_GIVEN INFORMATION_
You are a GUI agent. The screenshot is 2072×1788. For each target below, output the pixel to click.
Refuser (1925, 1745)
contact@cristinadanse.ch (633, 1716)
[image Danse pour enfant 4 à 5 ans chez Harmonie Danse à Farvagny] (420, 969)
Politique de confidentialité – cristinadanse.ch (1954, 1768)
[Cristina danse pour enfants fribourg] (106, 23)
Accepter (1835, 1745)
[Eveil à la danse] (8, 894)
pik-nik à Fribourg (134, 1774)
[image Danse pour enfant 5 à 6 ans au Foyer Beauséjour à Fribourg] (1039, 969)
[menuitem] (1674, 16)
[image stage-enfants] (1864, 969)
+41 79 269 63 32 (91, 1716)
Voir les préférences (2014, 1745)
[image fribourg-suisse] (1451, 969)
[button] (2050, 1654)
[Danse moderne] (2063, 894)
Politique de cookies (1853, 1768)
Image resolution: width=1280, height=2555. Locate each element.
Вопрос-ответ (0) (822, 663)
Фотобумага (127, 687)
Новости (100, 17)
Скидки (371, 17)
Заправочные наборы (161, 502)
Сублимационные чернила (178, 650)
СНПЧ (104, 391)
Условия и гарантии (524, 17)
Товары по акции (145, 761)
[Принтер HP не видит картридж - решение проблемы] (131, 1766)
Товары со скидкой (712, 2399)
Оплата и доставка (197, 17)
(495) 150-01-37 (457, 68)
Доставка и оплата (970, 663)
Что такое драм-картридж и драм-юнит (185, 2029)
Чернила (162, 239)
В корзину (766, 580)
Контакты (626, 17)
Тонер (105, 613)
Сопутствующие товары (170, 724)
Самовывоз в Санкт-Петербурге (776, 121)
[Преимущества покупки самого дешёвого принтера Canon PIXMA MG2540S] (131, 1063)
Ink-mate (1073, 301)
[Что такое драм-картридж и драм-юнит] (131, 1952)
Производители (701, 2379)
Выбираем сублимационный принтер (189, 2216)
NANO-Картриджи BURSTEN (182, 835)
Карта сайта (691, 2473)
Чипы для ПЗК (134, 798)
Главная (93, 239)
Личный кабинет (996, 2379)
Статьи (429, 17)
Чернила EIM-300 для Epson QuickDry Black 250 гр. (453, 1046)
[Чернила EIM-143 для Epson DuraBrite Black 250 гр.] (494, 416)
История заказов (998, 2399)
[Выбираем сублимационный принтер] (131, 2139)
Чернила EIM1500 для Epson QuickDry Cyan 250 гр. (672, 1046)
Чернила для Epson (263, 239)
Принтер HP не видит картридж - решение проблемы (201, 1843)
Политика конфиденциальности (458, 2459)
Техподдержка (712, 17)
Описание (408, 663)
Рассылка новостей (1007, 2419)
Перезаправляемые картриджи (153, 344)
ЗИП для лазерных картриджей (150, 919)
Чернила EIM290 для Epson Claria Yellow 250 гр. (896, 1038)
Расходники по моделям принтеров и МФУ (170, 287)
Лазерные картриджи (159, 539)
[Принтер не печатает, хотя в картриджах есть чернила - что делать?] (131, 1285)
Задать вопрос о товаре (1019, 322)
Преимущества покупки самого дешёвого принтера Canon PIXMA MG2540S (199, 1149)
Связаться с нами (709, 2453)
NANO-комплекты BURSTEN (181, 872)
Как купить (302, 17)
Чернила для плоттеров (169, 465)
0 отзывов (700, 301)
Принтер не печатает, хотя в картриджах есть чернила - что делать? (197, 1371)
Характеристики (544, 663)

_YOUR OBJECTIVE_
Produce exactly the lines from the one containing "[Преимущества покупки самого" through the final line of the records above, both included, and no others.

_RESPONSE_
[Преимущества покупки самого дешёвого принтера Canon PIXMA MG2540S] (131, 1063)
Ink-mate (1073, 301)
[Что такое драм-картридж и драм-юнит] (131, 1952)
Производители (701, 2379)
Выбираем сублимационный принтер (189, 2216)
NANO-Картриджи BURSTEN (182, 835)
Карта сайта (691, 2473)
Чипы для ПЗК (134, 798)
Главная (93, 239)
Личный кабинет (996, 2379)
Статьи (429, 17)
Чернила EIM-300 для Epson QuickDry Black 250 гр. (453, 1046)
[Чернила EIM-143 для Epson DuraBrite Black 250 гр.] (494, 416)
История заказов (998, 2399)
[Выбираем сублимационный принтер] (131, 2139)
Чернила EIM1500 для Epson QuickDry Cyan 250 гр. (672, 1046)
Чернила для Epson (263, 239)
Принтер HP не видит картридж - решение проблемы (201, 1843)
Политика конфиденциальности (458, 2459)
Техподдержка (712, 17)
Описание (408, 663)
Рассылка новостей (1007, 2419)
Перезаправляемые картриджи (153, 344)
ЗИП для лазерных картриджей (150, 919)
Чернила EIM290 для Epson Claria Yellow 250 гр. (896, 1038)
Расходники по моделям принтеров и МФУ (170, 287)
Лазерные картриджи (159, 539)
[Принтер не печатает, хотя в картриджах есть чернила - что делать?] (131, 1285)
Задать вопрос о товаре (1019, 322)
Преимущества покупки самого дешёвого принтера Canon PIXMA MG2540S (199, 1149)
Связаться с нами (709, 2453)
NANO-комплекты BURSTEN (181, 872)
Как купить (302, 17)
Чернила для плоттеров (169, 465)
0 отзывов (700, 301)
Принтер не печатает, хотя в картриджах есть чернила - что делать? (197, 1371)
Характеристики (544, 663)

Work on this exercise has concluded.